What to work on: Transcribe the entries below word for word, beginning at the line that contains "Describe the element at coordinates (223, 22)" and stopping after the line that contains "legend: datasets train".

Entries shown:

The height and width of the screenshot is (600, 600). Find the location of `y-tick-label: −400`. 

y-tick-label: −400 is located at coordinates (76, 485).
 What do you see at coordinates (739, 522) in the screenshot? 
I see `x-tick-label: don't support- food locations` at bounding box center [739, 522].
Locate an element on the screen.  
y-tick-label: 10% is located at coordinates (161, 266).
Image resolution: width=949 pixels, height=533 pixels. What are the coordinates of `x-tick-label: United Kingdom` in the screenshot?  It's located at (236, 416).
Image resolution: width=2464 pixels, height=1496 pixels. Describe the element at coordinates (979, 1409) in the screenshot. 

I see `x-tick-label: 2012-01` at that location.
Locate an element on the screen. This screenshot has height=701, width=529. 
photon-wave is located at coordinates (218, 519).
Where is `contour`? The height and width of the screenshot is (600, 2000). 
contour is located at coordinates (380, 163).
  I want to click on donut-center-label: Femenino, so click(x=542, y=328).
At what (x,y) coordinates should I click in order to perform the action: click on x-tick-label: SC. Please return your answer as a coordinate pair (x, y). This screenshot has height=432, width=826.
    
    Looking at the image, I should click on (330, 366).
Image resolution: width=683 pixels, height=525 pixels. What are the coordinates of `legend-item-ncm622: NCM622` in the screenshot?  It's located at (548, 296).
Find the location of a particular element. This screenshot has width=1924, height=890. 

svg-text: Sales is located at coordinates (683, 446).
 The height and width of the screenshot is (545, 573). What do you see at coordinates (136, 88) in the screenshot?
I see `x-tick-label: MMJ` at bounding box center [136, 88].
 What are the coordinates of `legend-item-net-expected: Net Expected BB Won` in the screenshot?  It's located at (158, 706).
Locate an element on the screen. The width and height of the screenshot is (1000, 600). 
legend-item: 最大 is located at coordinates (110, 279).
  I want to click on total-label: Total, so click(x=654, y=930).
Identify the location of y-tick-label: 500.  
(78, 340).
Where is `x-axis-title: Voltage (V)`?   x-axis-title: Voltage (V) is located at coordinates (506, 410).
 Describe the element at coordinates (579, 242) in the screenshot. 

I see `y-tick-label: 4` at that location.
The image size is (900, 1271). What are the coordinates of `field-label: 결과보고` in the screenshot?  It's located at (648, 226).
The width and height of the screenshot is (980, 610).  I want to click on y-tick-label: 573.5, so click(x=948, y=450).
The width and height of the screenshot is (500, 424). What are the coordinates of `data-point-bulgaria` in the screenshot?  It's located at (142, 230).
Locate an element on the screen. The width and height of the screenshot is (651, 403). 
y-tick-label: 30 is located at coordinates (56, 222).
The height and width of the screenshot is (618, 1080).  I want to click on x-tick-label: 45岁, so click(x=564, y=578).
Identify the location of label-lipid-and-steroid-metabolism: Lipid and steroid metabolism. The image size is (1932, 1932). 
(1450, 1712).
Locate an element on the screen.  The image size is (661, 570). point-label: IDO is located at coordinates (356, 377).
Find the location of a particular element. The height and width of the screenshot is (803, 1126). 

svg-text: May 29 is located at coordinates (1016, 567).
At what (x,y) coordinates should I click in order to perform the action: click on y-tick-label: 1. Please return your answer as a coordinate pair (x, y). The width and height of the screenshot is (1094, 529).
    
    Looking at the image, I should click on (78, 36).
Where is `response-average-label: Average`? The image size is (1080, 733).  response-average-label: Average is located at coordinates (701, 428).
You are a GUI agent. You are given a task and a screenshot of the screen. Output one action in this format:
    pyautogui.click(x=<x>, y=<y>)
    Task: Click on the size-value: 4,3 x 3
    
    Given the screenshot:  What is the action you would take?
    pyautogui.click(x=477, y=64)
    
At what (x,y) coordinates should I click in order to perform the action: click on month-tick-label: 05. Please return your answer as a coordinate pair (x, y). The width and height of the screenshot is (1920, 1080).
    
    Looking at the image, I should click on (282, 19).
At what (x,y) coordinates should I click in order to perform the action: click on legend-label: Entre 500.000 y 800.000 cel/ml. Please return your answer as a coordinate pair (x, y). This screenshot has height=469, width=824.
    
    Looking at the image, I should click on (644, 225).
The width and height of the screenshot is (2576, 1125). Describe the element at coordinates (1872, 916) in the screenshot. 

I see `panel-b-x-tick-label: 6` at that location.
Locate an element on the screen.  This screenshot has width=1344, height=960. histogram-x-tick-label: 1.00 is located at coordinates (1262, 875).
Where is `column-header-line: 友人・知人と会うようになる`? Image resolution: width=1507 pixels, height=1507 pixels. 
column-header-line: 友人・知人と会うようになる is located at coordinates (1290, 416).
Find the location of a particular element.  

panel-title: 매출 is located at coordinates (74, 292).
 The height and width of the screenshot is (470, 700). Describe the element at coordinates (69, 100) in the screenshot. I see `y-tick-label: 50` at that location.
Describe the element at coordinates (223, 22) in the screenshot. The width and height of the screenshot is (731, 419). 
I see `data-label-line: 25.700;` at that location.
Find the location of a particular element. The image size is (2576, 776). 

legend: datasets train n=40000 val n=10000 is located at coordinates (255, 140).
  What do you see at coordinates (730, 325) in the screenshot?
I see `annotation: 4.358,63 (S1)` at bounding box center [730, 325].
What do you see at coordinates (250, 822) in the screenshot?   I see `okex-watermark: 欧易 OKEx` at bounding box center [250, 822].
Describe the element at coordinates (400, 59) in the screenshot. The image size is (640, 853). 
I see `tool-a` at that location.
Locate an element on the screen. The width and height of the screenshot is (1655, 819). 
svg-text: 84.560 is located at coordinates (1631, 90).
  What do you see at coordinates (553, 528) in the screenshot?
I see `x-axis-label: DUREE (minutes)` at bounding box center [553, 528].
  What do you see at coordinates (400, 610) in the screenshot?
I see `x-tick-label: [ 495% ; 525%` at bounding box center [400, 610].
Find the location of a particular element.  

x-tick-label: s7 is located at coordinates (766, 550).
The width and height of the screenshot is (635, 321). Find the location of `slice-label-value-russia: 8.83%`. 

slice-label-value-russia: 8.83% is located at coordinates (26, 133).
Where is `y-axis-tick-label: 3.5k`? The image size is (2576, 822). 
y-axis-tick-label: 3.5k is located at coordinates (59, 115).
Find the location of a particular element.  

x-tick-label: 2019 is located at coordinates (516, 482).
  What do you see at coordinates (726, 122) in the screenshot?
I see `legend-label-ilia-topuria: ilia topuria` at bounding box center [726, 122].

Exercise response:
Describe the element at coordinates (223, 22) in the screenshot. The width and height of the screenshot is (731, 419). 
I see `data-label-line: 25.700;` at that location.
Find the location of a particular element. The image size is (2576, 776). 

legend: datasets train n=40000 val n=10000 is located at coordinates (255, 140).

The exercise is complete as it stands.